None of the fossil fuel company executives present on Thursday denied the science of climate change; their companies dropped outright climate denial years ago. In fact, all of them said that they support some sort of climate policy, and the two firms headquartered in Europe — Shell and BP — have announced plans to achieve net-zero greenhouse gas emissions by 2050. (Chevron said this month that it has an "aspiration" of hitting net-zero by 2050, but only for its operational emissions, not the emissions from the oil it sells.)
But the Oversight Committee's Democratic members were skeptical of their about-face on climate action. "They are obviously lying," Maloney said at one point. "Our witnesses today would like you to think that their actions" to obstruct climate action "are ancient history, but they are not." She cited a Greenpeace U.K. sting operation conducted earlier this year, in which an undercover reporter recorded a top ExxonMobil lobbyist saying that the company's support for a carbon tax was largely performative. Exxon backed it as a "talking point," the lobbyist said, but didn't believe it would ever be enacted.

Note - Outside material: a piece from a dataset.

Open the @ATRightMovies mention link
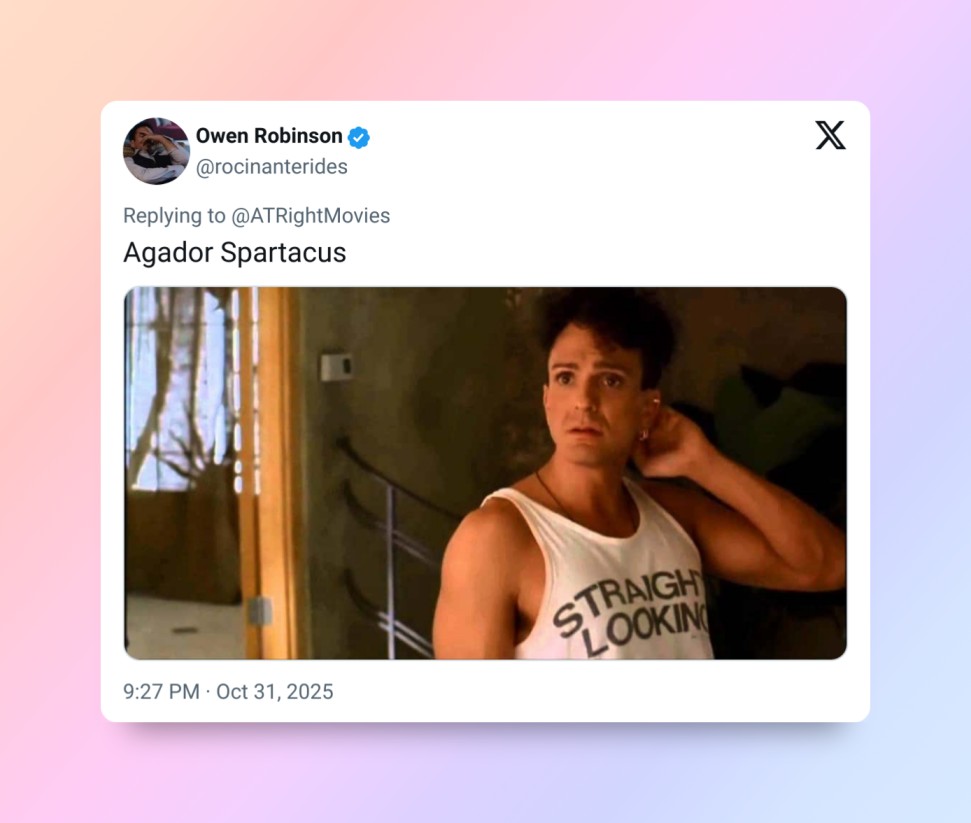The width and height of the screenshot is (971, 823). 310,216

The lobbyist also spoke candidly about the company's influence strategy, saying that ExxonMobil funded "shadow groups" to spread doubt about climate science.
Maloney played the clip during the hearing and turned to the oil executives. "I want each of you to affirm that your organization will not spend any money, either directly or indirectly, to oppose efforts to reduce emissions and address climate change," she told them. No one took the pledge, either staying silent or listing off their companies' talking points. BP's executive hedged by inventing a different, unrelated pledge to "advocate for low-carbon policies."
ExxonMobil and other oil and gas majors have recently come under fire for funding lobbying groups — including the Chamber of Commerce and the American Petroleum Institute — that oppose the Democrats' multitrillion-dollar reconciliation package. Even though it's been watered down from its original proposal, the $1.85 trillion framework as it currently stands would still funnel $555 billion toward fighting the climate crisis and would represent the most significant piece of climate legislation ever passed in the U.S.
The Chamber of Commerce has vociferously opposed the bill as an "everything but the kitchen sink collection of bad policies," and vowed to do "everything we can" to defeat it. The American Petroleum Institute similarly said it was "using every tool at our disposal" to work against it, including by spending at least $423,000 on Facebook ads that have been viewed more than 20 million times.
By the time the hearing wrapped up, it was obvious that the historic day had not yielded any groundbreaking revelations. Democrats on the committee hit the witnesses with every tool in their arsenal — visual aids in the form of bags of rice and M&Ms, sheafs of evidence that oil companies used front groups to kill climate action up and down ballots across the country, even some vaguely therapeutic and possibly counterproductive yelling.
But House Democrats have stressed that the hearing was only the beginning of a longer-term strategy to hold the fossil fuel executives accountable for past and present climate obstruction. An obvious next step is to force the companies to comply with document requests that were made weeks ago by Maloney and Khanna. Internal documents could help shed new light on the companies' awareness of climate science and bolster ongoing litigation against them.
In concluding the meeting, Maloney said she intended to subpoena the fossil fuel companies. "We are at 'code red' for climate, and I am committed to doing everything I can to help rescue this planet and save it for our children," she said. "We need to get to the bottom of the oil industry's disinformation campaign, and with these subpoenas, we will."